Generalised linear models (GLMs) were also constructed in order to study the interaction of TOMM40 on age of disease onset, correcting for APOE ε allele status and sex. Again, GLMs were carried out when considering populations of APOE ε3/ε3 carriers only. Residual plots were examined for all models and no violations were noted. Correction for multiple comparisons was conducted using Bonferroni pairwise comparisons.
Subsequently, the load combination of TOMM40 ‘523’ S allele carrier status (being S/S genotype, carriage of one S allele, and non-carriage of the S allele) and APOE ε4 status (the genotype ε4/ε4, carriage of one ε4 allele and non-carriage of the ε4 allele) were combined to produce 5 groups. Mean comparisons were then analysed using the Kruskal-Wallis one-way analysis of variance and univariate GLMs. This analysis was repeated in the combinations of TOMM40 ‘523’ S allele carrier status and APOE ε2 status, and TOMM40 ‘523’ VL allele carrier status and APOE ε4 status.

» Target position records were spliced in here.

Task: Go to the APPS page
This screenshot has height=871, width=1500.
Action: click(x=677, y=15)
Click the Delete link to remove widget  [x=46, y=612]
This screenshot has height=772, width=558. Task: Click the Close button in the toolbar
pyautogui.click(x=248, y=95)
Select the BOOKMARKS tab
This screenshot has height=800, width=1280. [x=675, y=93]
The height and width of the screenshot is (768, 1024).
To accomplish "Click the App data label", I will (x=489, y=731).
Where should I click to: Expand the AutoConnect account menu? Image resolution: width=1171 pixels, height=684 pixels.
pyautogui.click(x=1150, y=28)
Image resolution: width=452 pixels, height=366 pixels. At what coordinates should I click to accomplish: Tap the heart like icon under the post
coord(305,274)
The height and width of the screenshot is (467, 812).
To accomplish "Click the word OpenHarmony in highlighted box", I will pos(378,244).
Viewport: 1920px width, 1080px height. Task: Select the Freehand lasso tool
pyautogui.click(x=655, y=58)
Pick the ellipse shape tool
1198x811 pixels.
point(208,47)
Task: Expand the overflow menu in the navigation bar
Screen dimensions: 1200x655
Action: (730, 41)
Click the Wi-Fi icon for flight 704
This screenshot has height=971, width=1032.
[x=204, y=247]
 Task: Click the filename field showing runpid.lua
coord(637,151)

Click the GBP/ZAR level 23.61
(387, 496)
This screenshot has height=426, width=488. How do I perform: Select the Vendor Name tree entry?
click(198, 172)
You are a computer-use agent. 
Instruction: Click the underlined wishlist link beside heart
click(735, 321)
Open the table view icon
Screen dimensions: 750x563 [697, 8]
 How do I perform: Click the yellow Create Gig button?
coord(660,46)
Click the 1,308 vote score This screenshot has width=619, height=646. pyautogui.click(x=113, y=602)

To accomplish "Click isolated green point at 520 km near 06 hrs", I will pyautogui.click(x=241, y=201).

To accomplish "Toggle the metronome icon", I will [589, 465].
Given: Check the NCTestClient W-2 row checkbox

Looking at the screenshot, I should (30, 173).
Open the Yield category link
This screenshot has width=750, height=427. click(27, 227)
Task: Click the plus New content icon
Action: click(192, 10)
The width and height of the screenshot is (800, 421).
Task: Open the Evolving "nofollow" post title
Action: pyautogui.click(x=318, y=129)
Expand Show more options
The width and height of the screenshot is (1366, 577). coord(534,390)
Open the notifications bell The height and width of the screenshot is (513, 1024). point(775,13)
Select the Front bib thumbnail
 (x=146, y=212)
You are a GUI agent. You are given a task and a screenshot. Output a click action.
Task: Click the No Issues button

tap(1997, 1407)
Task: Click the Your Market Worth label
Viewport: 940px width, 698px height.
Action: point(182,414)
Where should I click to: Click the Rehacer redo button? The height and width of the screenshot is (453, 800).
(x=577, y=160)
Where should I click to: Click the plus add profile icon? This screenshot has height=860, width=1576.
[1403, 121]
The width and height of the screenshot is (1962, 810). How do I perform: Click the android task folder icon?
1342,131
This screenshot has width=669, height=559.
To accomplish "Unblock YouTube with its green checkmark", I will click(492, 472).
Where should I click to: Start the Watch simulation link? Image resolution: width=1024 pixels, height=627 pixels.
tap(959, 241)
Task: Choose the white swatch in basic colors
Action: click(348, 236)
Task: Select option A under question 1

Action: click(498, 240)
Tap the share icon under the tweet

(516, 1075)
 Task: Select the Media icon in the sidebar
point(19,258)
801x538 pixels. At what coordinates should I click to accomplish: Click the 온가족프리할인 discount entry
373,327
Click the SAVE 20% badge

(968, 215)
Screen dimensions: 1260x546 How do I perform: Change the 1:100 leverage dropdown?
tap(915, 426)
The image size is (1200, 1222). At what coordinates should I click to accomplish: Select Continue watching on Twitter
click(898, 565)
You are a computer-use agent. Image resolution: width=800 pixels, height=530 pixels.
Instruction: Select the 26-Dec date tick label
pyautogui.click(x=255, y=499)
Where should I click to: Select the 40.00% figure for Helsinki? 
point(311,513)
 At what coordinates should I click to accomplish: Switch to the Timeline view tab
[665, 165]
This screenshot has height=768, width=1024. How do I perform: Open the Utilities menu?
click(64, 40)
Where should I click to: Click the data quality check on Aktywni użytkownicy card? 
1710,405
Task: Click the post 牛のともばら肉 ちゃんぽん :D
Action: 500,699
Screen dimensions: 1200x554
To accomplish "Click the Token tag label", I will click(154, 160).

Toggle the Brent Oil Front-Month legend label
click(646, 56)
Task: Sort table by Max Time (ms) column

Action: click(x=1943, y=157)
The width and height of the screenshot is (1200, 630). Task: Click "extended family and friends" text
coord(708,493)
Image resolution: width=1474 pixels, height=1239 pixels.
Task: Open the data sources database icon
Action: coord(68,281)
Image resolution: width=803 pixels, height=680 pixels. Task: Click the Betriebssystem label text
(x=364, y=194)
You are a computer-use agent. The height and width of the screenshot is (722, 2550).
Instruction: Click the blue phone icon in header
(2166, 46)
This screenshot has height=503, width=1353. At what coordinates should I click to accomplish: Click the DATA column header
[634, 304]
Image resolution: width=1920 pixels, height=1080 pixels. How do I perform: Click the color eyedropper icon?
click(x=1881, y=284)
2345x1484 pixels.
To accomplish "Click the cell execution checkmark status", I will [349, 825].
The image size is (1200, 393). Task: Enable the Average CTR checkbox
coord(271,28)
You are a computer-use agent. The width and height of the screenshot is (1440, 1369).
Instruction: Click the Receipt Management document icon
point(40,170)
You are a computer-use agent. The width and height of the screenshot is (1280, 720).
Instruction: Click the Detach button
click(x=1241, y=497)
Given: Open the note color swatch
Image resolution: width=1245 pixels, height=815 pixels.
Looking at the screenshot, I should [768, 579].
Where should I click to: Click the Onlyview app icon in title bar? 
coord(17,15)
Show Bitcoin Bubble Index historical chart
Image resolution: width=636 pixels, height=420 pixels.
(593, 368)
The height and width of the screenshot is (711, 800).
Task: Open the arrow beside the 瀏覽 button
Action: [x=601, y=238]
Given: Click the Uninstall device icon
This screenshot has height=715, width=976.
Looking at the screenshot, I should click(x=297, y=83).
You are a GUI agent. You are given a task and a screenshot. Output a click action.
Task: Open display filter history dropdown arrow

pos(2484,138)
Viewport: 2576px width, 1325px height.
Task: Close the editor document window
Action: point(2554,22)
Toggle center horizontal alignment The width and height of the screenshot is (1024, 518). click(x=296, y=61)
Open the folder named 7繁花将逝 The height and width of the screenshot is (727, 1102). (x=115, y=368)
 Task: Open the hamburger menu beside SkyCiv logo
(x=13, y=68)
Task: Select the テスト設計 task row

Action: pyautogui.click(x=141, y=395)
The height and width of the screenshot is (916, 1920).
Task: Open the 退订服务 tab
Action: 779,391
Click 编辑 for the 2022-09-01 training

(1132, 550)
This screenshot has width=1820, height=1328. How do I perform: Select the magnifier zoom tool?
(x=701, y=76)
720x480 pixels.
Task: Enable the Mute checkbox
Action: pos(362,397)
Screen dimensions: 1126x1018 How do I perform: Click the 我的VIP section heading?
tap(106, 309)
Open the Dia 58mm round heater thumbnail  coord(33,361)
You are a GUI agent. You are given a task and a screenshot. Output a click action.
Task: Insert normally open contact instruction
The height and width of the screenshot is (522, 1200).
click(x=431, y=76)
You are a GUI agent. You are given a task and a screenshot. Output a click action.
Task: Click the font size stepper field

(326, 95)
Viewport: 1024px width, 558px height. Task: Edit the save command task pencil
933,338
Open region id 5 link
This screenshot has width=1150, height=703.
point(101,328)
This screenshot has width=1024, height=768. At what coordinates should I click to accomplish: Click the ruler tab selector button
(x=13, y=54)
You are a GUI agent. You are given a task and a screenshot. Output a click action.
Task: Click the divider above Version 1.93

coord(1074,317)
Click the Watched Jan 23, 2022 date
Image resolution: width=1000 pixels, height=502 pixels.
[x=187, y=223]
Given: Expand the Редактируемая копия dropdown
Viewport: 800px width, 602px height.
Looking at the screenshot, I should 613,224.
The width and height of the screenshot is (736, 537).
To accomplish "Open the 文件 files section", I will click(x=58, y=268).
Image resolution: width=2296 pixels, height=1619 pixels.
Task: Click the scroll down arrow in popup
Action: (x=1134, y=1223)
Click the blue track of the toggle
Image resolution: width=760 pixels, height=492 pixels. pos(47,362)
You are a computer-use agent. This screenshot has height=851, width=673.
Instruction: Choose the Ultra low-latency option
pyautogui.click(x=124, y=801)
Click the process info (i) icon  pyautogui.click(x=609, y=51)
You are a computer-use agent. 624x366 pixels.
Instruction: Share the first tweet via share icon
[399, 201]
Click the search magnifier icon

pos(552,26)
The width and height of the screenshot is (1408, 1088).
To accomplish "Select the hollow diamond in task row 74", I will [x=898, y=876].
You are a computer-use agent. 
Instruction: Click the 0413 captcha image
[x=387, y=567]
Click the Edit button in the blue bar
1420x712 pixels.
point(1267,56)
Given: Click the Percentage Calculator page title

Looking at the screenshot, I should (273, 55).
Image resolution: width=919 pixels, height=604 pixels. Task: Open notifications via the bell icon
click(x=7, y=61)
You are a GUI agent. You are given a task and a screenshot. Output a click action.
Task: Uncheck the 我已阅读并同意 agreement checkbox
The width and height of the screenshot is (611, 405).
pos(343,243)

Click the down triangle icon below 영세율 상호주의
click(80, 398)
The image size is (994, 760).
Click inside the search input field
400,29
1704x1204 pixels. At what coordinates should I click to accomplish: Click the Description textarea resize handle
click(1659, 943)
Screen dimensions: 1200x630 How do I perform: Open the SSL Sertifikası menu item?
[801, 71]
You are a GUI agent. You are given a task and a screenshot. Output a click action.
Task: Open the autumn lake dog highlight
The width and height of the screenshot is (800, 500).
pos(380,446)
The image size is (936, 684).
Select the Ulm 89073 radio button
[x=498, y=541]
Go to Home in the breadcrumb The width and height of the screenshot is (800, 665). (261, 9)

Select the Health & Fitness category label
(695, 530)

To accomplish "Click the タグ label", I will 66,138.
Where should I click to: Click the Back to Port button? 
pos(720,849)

Finally, Kaplan-Meier curves for age at PD symptom onset were estimated, stratified by TOMM40 ‘523’ genotype as well as both the TOMM40 ‘523’ and APOE genotype. To compare the survival curves, the log rank test was applied, placing weight on longer survival periods 31,32. Allelic stratification by TOMM40 ‘523’ was also run using Kaplan-Meier analysis. Additionally, all distributions of ages at onset adjusting for sex were compared via Cox proportional hazard regression models.